Reddit has become increasingly bad over the last several years with low quality karma farming, predictable shitty overused in-jokes, Facebook style content, and spam/scam bots. The recent decisions by reddit made me realize it was time to go, but that was just the straw that broke the camel's back. All of the other terribleness that reddit had to offer were the most significant causes for me. Yes, there was absolutely some amazing, informative, high quality original and thoughtful content, and I'll definitely miss that. But here there is the opportunity to make something new. Something better.

Reddit has some strong positives that can be inspirational in the fediverse, but we (in my opinion) shouldn't be trying to clone reddit here. Therefore, I don't think we should be setting up bots to crosspost everything here and eventually make this Reddit 2. Of course, others have their opinions which are entirely valid. Just adding some thoughts to this matter.

[-] [email protected] 2 points 1 year ago

This here. I subbed to a community here that was a bot bringing over posts from the steam deck subreddit. After not being on Reddit for a while and realizing how many people it is just posting a picture of the steam deck, I immediately unsubscribed.

Unless the bot is smart enough to parse out all of the useless fluff, there isn't a point. The useful posts are so far and few in-between these days. I'm happy to be here now where the posts have quality to them.

[-] [email protected] 1 points 1 year ago
[-] [email protected] 4 points 1 year ago

Lemmy isn't exclusive meant to replace reddit, persay. Reddit eventually evolved into a toxic shit hole, which is why I left before I even knew of Lemmy. I don't want Lemmy to just become decentralized reddit, I want Lemmy to evolve its own culture, its own community, and I hope that it does become the toxic waste land reddit has become

[-] [email protected] 2 points 1 year ago

Per se. It’s per se. That’s Latin for “by itself/intrinsically”. “Persay” is not a word.

[-] [email protected] 1 points 1 year ago

Fair enough.

[-] [email protected] 3 points 1 year ago

Seems like if you were that desperate for Reddit information it would be easier just to bite the bullet and go to Reddit. Seems like a while lot of effort for no reason

[-] [email protected] 2 points 1 year ago

Just let go of Reddit already.

[-] [email protected] 2 points 1 year ago

I mean reddit exists, and that would be VERY expensive.
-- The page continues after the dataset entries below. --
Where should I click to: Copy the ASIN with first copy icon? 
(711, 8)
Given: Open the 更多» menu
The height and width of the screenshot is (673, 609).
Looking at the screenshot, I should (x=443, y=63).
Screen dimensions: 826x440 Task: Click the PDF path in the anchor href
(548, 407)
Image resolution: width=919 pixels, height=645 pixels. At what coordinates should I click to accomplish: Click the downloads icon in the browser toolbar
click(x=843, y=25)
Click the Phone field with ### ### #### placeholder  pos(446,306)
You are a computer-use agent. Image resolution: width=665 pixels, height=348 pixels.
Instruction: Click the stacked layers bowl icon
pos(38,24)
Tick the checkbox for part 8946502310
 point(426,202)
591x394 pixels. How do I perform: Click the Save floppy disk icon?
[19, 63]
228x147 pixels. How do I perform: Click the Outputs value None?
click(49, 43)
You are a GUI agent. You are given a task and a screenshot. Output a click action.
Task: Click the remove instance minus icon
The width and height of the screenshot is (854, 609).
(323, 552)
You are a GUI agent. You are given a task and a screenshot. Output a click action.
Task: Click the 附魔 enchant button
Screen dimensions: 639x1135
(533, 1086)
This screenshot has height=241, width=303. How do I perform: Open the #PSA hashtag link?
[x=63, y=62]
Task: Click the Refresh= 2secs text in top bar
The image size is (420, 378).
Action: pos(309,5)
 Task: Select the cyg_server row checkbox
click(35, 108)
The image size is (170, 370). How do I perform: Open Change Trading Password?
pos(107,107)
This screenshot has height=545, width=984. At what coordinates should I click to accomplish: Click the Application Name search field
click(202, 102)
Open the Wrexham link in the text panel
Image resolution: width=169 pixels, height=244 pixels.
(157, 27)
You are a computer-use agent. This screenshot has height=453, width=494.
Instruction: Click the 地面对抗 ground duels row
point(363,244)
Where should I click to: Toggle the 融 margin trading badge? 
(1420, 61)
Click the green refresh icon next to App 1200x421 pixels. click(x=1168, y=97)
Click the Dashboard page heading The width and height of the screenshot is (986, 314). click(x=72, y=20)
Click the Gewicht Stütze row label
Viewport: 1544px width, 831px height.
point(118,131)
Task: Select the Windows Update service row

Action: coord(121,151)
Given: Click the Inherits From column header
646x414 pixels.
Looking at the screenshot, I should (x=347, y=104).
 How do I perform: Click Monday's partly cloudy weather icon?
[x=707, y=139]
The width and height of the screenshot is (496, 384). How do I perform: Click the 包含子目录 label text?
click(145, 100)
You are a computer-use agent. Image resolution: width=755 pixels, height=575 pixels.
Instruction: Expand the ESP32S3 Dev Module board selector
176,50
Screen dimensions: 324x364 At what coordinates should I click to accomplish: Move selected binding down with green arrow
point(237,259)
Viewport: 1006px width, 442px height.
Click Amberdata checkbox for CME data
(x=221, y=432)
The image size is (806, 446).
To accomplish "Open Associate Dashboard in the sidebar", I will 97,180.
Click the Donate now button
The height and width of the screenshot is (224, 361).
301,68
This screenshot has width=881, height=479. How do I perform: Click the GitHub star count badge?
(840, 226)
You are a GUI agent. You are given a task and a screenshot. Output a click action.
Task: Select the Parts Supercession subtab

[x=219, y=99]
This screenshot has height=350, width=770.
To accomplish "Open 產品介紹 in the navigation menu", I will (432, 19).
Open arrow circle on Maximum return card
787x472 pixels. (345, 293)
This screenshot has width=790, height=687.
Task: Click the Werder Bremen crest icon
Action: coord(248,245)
[-] [email protected] 1 points 1 year ago

You should check out the Wayback machine at archive.org

Doesn't have everything, but it has a lot

[-] [email protected] 1 points 1 year ago

https://lemmit.online/ is trying to archive Reddit, as are the people at r/DataHoarders (the link https://libreddit.projectsegfau.lt/r/DataHoarder/comments/146msr8/is_there_a_complete_backup_of_reddit/ will not give traffic to Reddit). https://the-eye.eu/redarcs/ is an existing Reddit backup, though I don’t know how complete it is.

[-] [email protected] 1 points 1 year ago

I don't agree with the idea of wholesale copying all of reddit, but I really do like the idea of creating an instance and copying all the subreddits as empty communities, and then each of these communities can point people to the Lemmy equivalents (and block all other content).

The question is who would do this and how would it be curated?